JP2012097613A - Cooling system of electric power-assisted turbocharger - Google Patents

Abstract

PROBLEM TO BE SOLVED: To provide a cooling system of an electric power-assisted turbocharger capable of cooling a motor of the electric power-assisted turbocharger.SOLUTION: In this electric power-assisted turbocharger 10, a rotor 13 of the motor 12 is connected to the turbocharger, a bearing housing 28 for journaling a turbo-shaft 23 and a compressor housing 27 of the turbocharger are connected by a motor case 11, the motor 12 constituted of the rotor 13 and a stator 14 is stored in the motor case 11, a main water-cooled chamber 15 is formed in the motor case 11 on the outer periphery of the stator 14, a cooling water line 35 is connected to the main water-cooled chamber 15 for supplying cooling water of a separate system from engine cooling water, an electric cooling water pump 37 is connected to the cooling water line 35, a temperature sensor 61 is arranged in the other motor 12 for detecting the temperature of the stator 14, and a controller 60 is arranged for controlling the electric cooling water pump 37 at the detection temperature of the temperature sensor 61.

Description

  The present invention relates to an electric assist turbocharger in which an electric motor (motor) is combined with a turbocharger, and more particularly to an electric assist turbocharger cooling device for cooling a motor of the electric assist turbocharger.

  As shown in FIG. 3, the turbocharger 20 is configured by connecting a turbine 21 and a compressor 22 with a turbo shaft 23. The turbine 21 includes a turbine wheel 24 and a turbine housing 25 that surrounds the turbine wheel 24 and into which exhaust gas is introduced. The compressor 22 includes a compressor housing 27 that surrounds the compressor wheel 26 and into which intake air is introduced.
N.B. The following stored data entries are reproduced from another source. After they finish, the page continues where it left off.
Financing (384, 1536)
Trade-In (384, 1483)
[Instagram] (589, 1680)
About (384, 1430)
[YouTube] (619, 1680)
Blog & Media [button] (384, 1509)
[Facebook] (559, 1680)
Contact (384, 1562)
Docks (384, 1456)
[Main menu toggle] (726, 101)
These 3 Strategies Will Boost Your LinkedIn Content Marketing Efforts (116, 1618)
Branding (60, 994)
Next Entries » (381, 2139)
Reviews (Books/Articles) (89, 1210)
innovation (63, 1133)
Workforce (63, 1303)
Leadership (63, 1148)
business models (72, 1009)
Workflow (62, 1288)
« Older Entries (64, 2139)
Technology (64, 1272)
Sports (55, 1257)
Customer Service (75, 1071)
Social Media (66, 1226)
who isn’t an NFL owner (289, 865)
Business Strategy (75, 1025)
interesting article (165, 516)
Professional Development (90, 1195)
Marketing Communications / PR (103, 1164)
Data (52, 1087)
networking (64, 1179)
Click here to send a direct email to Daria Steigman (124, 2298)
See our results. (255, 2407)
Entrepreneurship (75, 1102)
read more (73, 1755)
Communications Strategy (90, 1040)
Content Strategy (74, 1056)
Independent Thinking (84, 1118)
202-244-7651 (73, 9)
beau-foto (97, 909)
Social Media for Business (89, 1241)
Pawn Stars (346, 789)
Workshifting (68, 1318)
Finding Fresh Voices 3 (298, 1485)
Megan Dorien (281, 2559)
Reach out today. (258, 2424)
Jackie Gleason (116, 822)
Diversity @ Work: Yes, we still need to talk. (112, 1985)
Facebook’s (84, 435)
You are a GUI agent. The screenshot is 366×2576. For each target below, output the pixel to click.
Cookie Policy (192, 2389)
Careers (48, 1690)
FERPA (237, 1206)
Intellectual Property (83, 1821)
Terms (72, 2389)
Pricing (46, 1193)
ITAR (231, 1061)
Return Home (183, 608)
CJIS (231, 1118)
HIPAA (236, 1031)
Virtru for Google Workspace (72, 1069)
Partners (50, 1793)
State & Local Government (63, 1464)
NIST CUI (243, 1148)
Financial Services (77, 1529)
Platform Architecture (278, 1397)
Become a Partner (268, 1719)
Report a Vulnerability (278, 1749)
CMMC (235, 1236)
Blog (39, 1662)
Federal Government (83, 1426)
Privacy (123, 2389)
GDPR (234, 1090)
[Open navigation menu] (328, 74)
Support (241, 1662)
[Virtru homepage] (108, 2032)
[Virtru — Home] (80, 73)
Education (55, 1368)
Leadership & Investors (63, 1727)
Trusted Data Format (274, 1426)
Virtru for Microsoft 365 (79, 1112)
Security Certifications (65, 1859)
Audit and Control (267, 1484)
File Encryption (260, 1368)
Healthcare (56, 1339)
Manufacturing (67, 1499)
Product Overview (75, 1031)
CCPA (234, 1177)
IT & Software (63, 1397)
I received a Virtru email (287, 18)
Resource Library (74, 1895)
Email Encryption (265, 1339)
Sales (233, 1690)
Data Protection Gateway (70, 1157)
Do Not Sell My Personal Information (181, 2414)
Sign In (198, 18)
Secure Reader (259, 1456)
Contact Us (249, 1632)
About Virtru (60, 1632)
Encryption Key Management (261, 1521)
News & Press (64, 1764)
A turbo shaft 23 for connecting the compressor wheel 26 is accommodated in a bearing housing 28 and supported by a bearing portion 29 provided in the bearing housing 28. A lubricating oil inlet 30 for supplying lubricating oil to the bearing portion 29 is provided in the upper part of the bearing housing 28, and a lubricating oil discharge path 31 is formed in the lower part.

  FIG. 4 shows an intake / exhaust system and a cooling system using lubricating oil when the turbocharger 20 is added to the engine 40.

  In the turbocharger 20, the turbine 21 is connected to the exhaust pipe 41 of the engine 40, the compressor 22 is connected to the intake pipe 42, and exhaust gas exhausted from the combustion chamber 43 of the engine 40 is supplied to the turbine 21 through the exhaust pipe 41. The turbine 21 is driven, and the intake air is introduced into the compressor 22 from the air cleaner 44 and compressed, cooled by the intercooler 46, and introduced into the combustion chamber 43 of the engine 40 through the intake throttle 45.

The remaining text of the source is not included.